What to produce ▸ Scan the listing below for "will", then report every line that has it.
Data records START
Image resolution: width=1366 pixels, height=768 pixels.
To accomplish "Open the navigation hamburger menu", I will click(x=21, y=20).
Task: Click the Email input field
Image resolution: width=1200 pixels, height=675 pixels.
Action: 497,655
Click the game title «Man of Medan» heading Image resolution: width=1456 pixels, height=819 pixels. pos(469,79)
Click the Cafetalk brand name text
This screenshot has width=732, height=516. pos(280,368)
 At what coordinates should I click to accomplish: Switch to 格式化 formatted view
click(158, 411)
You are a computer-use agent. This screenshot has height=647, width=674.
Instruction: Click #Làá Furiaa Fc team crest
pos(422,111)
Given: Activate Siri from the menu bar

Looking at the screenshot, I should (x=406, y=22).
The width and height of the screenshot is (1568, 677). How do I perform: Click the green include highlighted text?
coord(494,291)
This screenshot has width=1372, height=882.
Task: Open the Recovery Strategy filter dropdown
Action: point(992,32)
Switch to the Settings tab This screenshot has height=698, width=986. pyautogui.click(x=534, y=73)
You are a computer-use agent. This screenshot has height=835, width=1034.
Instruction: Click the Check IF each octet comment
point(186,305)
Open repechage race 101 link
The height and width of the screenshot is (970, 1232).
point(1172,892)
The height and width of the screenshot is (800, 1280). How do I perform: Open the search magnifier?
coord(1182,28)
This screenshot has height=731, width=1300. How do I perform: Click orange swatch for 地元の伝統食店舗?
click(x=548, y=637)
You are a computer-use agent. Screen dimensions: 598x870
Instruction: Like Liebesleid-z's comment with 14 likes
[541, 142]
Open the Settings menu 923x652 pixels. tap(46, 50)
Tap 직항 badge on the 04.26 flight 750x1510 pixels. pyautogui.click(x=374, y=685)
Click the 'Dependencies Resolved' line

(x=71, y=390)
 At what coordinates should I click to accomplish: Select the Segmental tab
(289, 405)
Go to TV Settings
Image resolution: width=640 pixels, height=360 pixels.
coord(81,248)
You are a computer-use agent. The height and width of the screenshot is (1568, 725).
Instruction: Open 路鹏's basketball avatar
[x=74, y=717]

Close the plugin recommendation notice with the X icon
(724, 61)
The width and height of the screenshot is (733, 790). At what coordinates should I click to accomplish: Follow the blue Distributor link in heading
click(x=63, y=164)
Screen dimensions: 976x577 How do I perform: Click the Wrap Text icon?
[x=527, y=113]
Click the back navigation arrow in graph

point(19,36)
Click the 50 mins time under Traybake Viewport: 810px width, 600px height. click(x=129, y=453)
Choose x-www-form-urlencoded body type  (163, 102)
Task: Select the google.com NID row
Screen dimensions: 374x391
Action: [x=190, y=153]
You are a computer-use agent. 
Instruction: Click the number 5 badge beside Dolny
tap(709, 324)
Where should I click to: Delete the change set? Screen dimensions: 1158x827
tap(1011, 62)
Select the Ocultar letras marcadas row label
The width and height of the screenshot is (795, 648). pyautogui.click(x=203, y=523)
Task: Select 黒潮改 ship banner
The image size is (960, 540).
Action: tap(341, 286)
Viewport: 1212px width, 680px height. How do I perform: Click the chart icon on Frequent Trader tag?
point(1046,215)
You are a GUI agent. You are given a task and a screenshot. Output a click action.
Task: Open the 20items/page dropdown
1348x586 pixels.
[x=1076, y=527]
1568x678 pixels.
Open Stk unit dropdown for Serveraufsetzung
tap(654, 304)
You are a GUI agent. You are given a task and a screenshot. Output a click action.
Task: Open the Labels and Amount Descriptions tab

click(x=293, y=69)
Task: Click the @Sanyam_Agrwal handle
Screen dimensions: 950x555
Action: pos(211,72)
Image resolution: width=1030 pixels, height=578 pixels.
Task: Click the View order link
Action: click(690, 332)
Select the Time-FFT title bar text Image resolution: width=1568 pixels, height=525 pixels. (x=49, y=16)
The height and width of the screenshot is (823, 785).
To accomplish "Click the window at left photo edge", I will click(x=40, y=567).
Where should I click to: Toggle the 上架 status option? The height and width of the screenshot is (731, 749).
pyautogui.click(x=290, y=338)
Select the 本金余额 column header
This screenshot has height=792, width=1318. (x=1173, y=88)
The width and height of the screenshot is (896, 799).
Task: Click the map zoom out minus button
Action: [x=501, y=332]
Data records END
Finished task ▸
To accomplish "Open the navigation hamburger menu", I will click(x=21, y=20).
To accomplish "Click the window at left photo edge", I will click(x=40, y=567).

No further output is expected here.